■ Brief
Report how many lines of these entries hold the string "computer"; reply with the number alone.

Stored items:
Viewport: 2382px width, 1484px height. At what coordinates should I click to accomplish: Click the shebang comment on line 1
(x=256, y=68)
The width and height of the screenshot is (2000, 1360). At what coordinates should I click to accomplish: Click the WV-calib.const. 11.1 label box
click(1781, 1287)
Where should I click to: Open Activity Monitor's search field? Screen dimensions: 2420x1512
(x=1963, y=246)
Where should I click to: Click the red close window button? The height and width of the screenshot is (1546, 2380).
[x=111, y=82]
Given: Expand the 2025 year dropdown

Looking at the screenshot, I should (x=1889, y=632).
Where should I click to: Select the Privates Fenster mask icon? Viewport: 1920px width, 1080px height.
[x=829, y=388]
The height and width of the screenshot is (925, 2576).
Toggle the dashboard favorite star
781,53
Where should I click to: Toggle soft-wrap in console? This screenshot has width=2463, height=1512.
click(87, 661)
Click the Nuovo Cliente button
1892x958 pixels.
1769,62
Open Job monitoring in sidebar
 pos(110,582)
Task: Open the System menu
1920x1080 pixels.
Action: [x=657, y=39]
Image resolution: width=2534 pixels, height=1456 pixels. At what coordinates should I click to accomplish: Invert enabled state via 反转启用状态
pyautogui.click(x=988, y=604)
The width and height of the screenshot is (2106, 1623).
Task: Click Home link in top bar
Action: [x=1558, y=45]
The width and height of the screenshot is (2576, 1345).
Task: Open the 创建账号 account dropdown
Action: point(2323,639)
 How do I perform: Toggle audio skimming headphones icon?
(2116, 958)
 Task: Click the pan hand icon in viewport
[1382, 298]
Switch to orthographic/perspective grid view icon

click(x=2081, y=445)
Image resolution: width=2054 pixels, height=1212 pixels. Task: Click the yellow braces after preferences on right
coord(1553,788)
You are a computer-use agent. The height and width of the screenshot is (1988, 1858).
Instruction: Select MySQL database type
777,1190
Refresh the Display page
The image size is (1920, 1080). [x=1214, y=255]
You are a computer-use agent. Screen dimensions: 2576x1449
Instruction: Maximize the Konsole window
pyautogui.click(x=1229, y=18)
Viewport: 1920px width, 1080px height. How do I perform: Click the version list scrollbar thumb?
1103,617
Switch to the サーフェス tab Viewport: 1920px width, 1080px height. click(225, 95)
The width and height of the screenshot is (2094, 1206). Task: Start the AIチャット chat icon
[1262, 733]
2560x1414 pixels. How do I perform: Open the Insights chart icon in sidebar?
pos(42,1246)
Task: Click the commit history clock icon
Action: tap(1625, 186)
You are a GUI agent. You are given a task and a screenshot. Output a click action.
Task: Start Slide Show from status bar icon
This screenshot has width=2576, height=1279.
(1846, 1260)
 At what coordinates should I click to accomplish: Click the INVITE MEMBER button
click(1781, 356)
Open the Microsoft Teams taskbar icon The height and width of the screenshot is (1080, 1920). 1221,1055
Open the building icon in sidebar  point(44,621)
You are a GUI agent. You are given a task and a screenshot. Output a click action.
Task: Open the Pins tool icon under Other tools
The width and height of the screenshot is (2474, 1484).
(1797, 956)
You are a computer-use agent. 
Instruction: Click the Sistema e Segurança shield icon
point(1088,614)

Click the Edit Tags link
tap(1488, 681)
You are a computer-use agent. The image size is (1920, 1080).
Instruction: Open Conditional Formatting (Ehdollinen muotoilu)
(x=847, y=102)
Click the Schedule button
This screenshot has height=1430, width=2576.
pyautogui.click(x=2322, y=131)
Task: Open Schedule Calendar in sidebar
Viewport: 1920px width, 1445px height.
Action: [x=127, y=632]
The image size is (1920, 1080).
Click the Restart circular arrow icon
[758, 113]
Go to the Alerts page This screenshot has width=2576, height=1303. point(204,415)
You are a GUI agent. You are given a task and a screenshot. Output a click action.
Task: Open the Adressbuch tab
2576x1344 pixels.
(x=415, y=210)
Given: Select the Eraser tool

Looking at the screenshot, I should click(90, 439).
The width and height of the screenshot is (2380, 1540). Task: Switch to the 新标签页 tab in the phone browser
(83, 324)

■ Expected output
4